Нет сомнения, что добрая воля, или согласие, является существенным фактором в формировании большинства групп, как больших, так и малых. Человечество всегда было организовано в группы всевозможных типов и размеров, иногда четко очерченные, иногда рассеянные, иногда живущие обособленными ячейками, иногда частично совпадающие или смешанные. Таких способов организации, а также принципов, которые лежали в основе создания и существования этих групп, бесконечное множество. Но решающими, бесспорно, являются два типичных стимула или катализатора возникновения и функционирования всех групп: желание, добровольное присоединение и отождествление, преданность, единство, с одной стороны, и страх, сдерживание, принуждение — с другой. Эти две возможности являются полюсами своего рода спектра. Некоторые сообщества могли основываться исключительно или главным образом на том или на другом, но такие случаи — редкость. Наиболее устойчивыми являются группы, где преданность и отождествление (добровольное присоединение) переплетаются с внешними факторами, позитивными и негативными, — надеждами и страхами.

Если мы определим нации как группы, которые сами желают существовать как сообщества[14], то сеть, которую мы забросили в море определений, вытащит слишком богатый улов. В нее действительно попадут сообщества, в которых мы легко узнаем жизнеспособные и сплоченные нации: эти истинные нации фактически хотят быть таковыми, и их жизнь может действительно представлять собой что-то вроде непрерывного, неформального, постоянно самоутверждающегося плебисцита. Но (и в этом состоит слабость такого определения) то же самое относится и ко всякого рода клубам, тайным обществам, шайкам, командам, партиям, не говоря уже о многочисленных сообществах и объединениях доиндустриального века, которые создавались и определялись не в соответствии с националистическим принципом, а вопреки ему. Добрая воля, согласие, отождествление никогда не сходили с человеческой сцены, хотя рядом с ними стояли и продолжают стоять расчет, страх, и интерес. (Любопытный и спорный вопрос: следует ли считать чистую инерцию, устойчивость соединений и комбинаций молчаливым согласием или чем-либо иным?)

Негласное самоотождествление имело место во всех видах группировок, больших или меньших, чем нации, разделены ли они территориально, или по горизонтали, или каким-либо иным образом. Только потому, что в наш националистический век национальные объединения являются привилегированными, излюбленными объектами отождествления и добровольного присоединения, это определение кажется заманчивым; просто все другие виды групп сейчас отступают на задний план.

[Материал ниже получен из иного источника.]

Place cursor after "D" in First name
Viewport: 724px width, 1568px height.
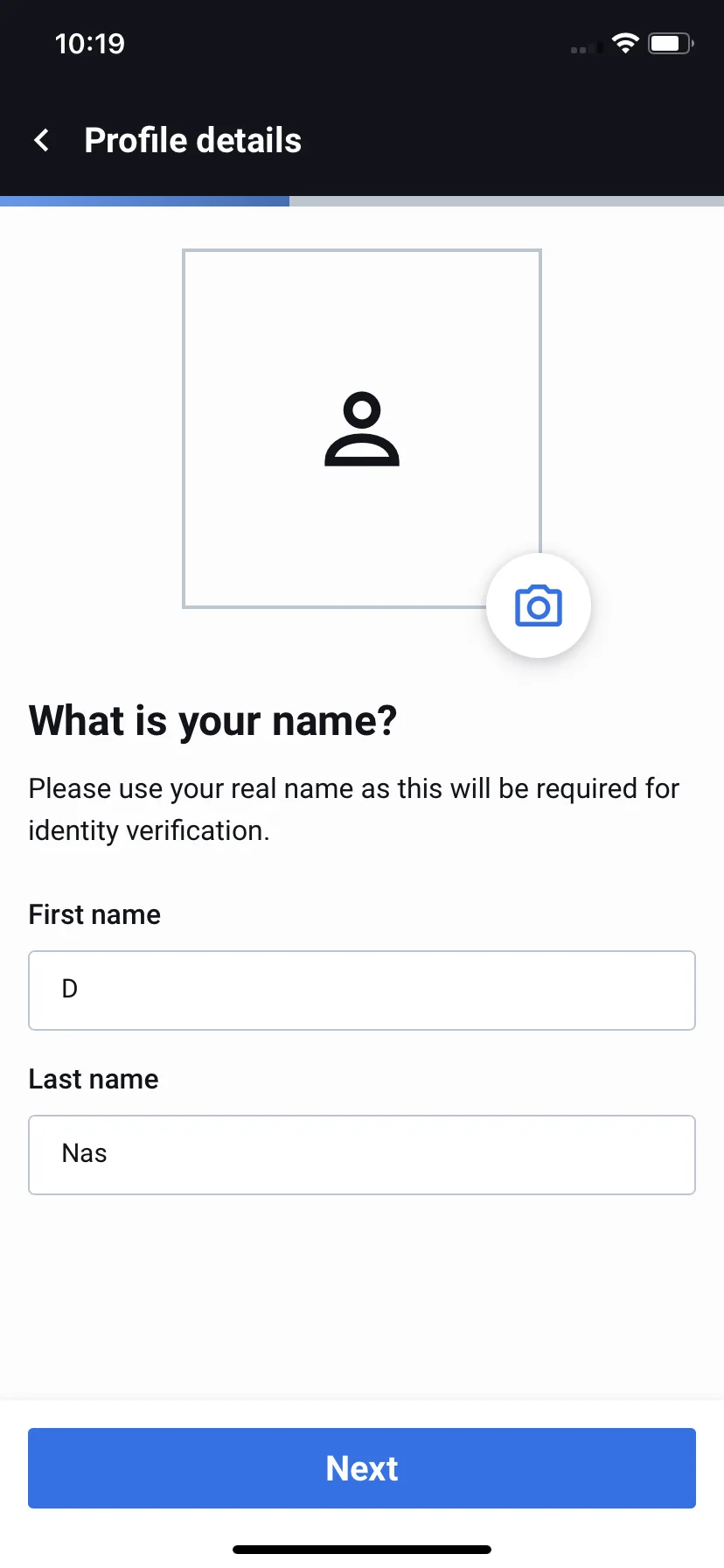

Те, кто принимает негласные установки национализма за само собой разумеющиеся, ошибочно приписывают их также всему человечеству во все времена. Но определения, связанные с установками и условиями одного века (причем даже для него исключительными), не могут служить для объяснения рождения этого века.

Всякое определение наций на основании общности культуры — другая сеть, которая вытаскивает слишком обильный улов. В человеческой истории не было и нет недостатка в культурных различиях. Культурные границы иногда отчетливы, иногда размыты; модели культур иногда просты и ясны, иногда замысловаты и сложны. По всем тем причинам, о которых мы уже много говорили, это обилие различий обычно не совпадает и не может совпадать ни с границами политических единиц (регионов, подчиненных сильной власти), ни с границами сообществ, объединившихся под знаком согласия и доброй воли. Аграрный мир просто не может быть таким упорядоченным. Индустриальный мир стремится стать таким или по крайней мере приблизиться к такой простоте, но это другой вопрос, и на то имеются особые причины.

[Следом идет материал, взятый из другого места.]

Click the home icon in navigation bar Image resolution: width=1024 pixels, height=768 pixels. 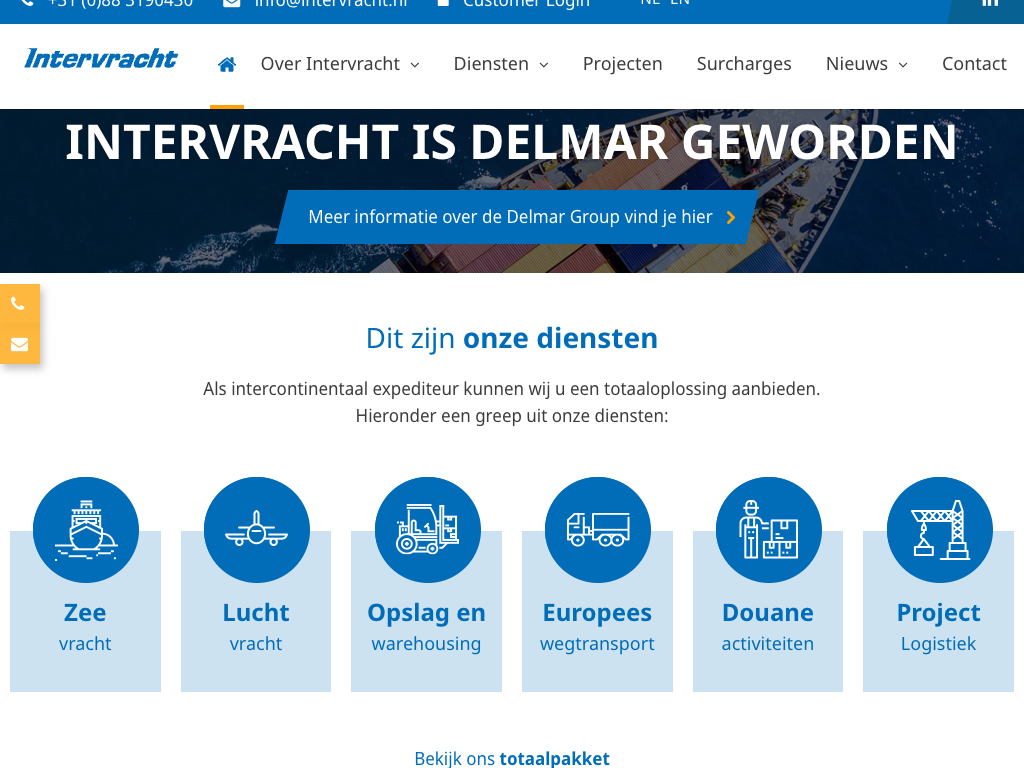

Распространение высоких культур (стандартизированных, опирающихся на письменность и экзообразование коммуникативных систем) — процесс, быстро набирающий скорость во всем мире. Это привело к тому, что всякому, кто находится в плену наших современных представлений, кажется, что национальность может определяться, исходя из общности культуры. В наши дни люди могут жить только в сообществах, связанных общей культурой и внутренне подвижных и изменчивых. Изначальный культурный плюрализм утрачивает свою жизнеспособность в современных условиях. Но даже поверхностных познаний в истории и социологии достаточно, чтобы развеять иллюзию, что так было всегда. Культурно-плюралистические общества в прошлом функционировали очень хорошо: фактически настолько хорошо, что культурное многообразие иногда изобреталось там, где его прежде не было.

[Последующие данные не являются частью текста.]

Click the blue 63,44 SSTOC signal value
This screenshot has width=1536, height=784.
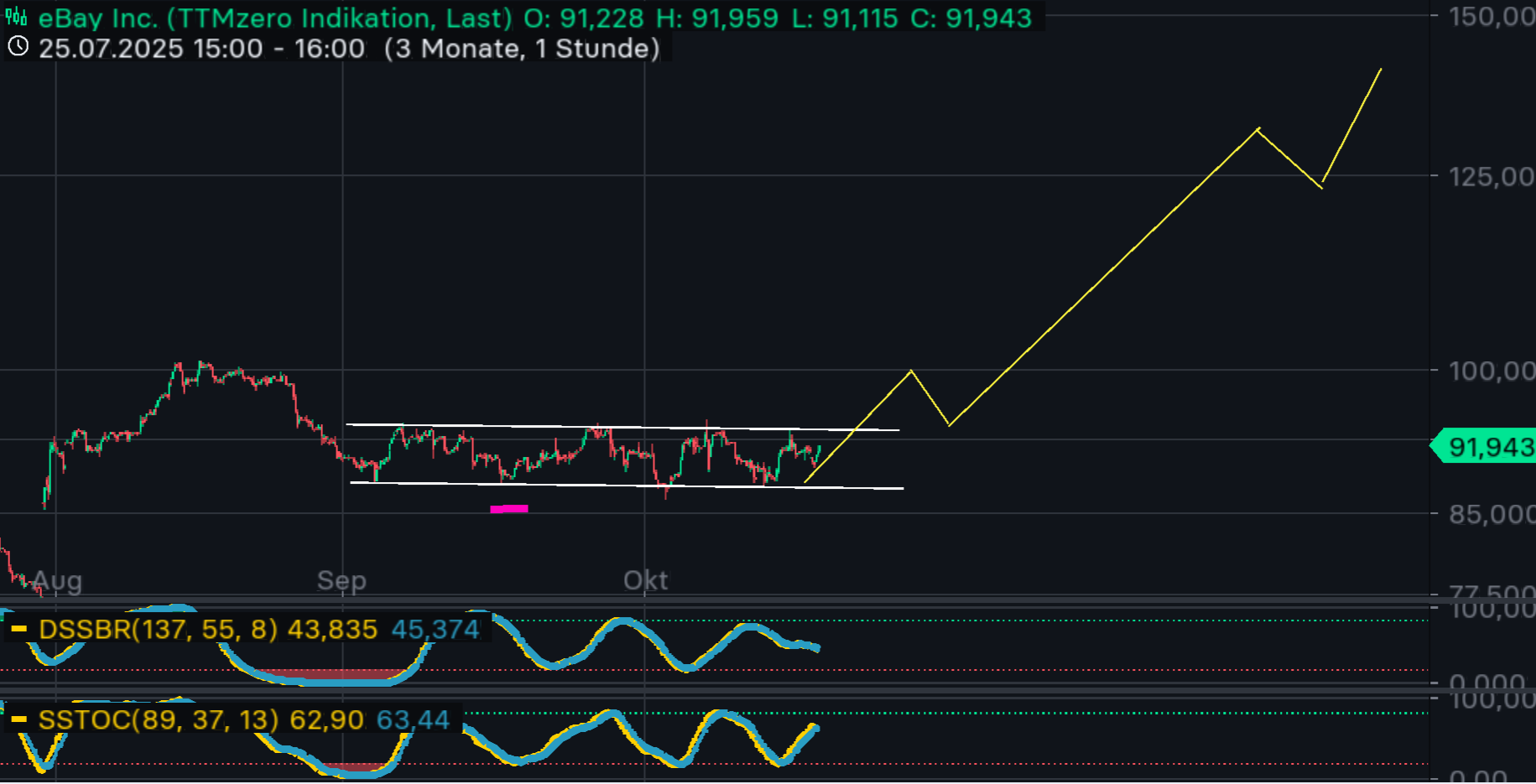[413, 719]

Если по столь убедительным причинам два явно реальных подхода к определению национальности оказываются закрытыми, есть ли иной путь?

Каким бы это ни казалось парадоксальным, но факт остается фактом: определение наций может отталкиваться только от реальностей эпохи национализма, а не, как можно было бы предположить, от противного. «Век национализма» — не просто итог пробуждения и политического самоутверждения той или иной нации. Дело в том, что, когда социальные условия требуют стандартизированных, однородных, централизованно охраняемых высоких культур, охватывающих все население, а не только элитарное меньшинство, возникает ситуация, когда четко обозначенные, санкционированные образованием и унифицированные культуры становятся почти единственным видом общности, с которой люди добровольно и часто пылко отождествляют себя. Культуры теперь представляются естественными хранилищами политической законности. Только в такой ситуации начинает казаться, что всякое игнорирование их границ является беззаконием.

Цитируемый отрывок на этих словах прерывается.